=== Selected text ===

◆ ◆ ◆ ◆ ◆ ◆ ◆

Good morning. Thank you, Mr. Chair. I'll be speaking primarily, and I am aware of the time constraints so I'll be economical with my time. Let's put it that way.
Distinguished members of the Standing Committee on Human Resources, Skills and Social Development and the Status of Persons with Disabilities, thank you again for this opportunity to present to you, this time on the renewal of labour market development agreements.
First, I wish to acknowledge the Algonquin Nation's traditional territory we are on today. I'm Jeffrey Cyr. As you know, I'm Métis from Manitoba and executive director of the National Association of Friendship Centres.
The last time I was here I spoke about how friendship centres could enhance and improve labour market opportunities for aboriginal people living in urban environments in Canada. Today I would like to answer some of the questions that have been raised at this committee about the enhancement of LMDAs and what role friendship centres can play in that, particularly in the areas of partnerships, performance measurement, and innovation.

◆ ◆ ◆ ◆ ◆ ◆ ◆

=== Dataset content ===
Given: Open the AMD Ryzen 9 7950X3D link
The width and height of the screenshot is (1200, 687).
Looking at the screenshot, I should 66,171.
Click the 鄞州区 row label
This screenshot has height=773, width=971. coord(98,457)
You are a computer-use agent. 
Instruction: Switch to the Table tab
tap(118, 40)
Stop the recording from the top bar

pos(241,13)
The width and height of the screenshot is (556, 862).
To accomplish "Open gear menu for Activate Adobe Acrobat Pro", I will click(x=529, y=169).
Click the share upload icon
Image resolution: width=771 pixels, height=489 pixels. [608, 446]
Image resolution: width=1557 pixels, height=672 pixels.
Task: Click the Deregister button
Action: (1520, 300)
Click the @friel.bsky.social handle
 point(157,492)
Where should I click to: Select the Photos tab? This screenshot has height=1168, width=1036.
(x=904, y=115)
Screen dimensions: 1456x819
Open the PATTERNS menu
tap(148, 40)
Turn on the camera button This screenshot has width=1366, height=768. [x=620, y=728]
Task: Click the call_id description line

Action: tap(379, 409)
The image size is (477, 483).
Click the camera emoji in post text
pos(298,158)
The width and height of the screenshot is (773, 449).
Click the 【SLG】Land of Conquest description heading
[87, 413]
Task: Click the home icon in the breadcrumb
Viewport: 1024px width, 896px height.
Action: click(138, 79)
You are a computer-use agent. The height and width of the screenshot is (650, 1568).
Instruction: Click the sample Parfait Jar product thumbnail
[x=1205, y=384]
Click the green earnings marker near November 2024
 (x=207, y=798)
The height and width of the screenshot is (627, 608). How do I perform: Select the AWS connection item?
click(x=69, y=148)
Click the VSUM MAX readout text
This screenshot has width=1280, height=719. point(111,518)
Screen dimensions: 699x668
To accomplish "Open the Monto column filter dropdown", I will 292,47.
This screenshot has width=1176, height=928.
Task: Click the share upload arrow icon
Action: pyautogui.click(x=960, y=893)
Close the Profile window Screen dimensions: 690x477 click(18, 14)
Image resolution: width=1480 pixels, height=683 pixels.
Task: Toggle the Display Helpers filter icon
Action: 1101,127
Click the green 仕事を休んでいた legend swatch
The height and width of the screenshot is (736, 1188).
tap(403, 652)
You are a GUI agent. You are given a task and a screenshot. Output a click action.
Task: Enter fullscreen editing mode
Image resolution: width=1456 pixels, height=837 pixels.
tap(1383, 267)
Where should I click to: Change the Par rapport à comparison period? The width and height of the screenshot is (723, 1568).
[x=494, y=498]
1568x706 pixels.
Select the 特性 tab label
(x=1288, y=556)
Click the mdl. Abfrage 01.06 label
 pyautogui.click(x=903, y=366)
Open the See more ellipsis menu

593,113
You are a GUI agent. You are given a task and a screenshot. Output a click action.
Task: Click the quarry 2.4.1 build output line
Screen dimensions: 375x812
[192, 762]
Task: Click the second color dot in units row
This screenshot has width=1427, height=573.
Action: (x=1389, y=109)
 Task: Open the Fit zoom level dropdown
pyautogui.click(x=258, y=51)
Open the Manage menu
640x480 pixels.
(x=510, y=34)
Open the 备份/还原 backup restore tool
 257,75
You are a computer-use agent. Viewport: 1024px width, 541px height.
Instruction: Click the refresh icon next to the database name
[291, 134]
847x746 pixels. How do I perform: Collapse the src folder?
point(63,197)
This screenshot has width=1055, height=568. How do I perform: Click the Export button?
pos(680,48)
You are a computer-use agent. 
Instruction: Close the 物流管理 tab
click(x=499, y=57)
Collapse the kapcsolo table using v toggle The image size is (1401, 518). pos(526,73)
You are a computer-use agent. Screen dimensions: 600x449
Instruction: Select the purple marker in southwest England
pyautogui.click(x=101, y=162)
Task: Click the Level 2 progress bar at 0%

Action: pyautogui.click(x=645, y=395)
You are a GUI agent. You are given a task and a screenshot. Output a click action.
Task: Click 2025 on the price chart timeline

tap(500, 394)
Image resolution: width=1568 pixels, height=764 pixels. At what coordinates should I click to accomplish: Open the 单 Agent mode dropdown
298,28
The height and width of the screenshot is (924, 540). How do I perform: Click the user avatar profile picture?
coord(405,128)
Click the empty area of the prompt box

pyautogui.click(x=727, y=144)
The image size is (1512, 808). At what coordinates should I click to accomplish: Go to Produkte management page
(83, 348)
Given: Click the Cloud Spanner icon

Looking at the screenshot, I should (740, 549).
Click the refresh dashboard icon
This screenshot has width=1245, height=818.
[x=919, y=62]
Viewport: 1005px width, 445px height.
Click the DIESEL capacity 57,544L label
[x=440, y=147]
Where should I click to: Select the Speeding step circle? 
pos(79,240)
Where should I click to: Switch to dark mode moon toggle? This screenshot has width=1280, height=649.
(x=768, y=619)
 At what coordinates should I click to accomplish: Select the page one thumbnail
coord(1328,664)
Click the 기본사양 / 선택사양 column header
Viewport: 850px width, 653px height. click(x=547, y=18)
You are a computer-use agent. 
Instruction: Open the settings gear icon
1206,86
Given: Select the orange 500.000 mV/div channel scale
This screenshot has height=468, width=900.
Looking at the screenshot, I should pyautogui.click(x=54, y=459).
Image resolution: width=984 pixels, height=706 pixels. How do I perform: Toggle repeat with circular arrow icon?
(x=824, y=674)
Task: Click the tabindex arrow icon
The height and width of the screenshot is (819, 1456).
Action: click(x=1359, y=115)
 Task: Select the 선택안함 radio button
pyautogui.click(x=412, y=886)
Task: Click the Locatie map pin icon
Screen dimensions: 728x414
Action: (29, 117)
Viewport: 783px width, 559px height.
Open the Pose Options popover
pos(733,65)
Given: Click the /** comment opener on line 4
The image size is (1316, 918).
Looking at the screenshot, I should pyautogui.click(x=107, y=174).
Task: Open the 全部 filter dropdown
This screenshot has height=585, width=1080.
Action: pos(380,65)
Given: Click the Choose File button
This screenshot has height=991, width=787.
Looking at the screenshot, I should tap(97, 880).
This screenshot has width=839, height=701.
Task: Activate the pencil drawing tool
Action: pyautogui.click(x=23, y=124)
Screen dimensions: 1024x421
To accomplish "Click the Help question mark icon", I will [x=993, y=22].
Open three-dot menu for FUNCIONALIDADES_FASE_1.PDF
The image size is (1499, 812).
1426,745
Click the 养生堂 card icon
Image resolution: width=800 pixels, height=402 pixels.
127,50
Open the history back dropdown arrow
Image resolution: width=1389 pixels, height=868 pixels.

◆ ◆ ◆ ◆ ◆ ◆ ◆

=== Parts of the exercise ===
#1 Reproduce the committee remarks word for word, from "First, I wish" through "of Friendship Centres.".
#2 Rewrite the listing lines from the one containing "Where should I click to: Select the Photos" through the one containing "pos(298,158)", swapping "camera" for "webcam" and changing nothing else.

=== Outputs ===
#1
First, I wish to acknowledge the Algonquin Nation's traditional territory we are on today. I'm Jeffrey Cyr. As you know, I'm Métis from Manitoba and executive director of the National Association of Friendship Centres.

#2
Where should I click to: Select the Photos tab? This screenshot has height=1168, width=1036.
(x=904, y=115)
Screen dimensions: 1456x819
Open the PATTERNS menu
tap(148, 40)
Turn on the webcam button This screenshot has width=1366, height=768. [x=620, y=728]
Task: Click the call_id description line

Action: tap(379, 409)
The image size is (477, 483).
Click the webcam emoji in post text
pos(298,158)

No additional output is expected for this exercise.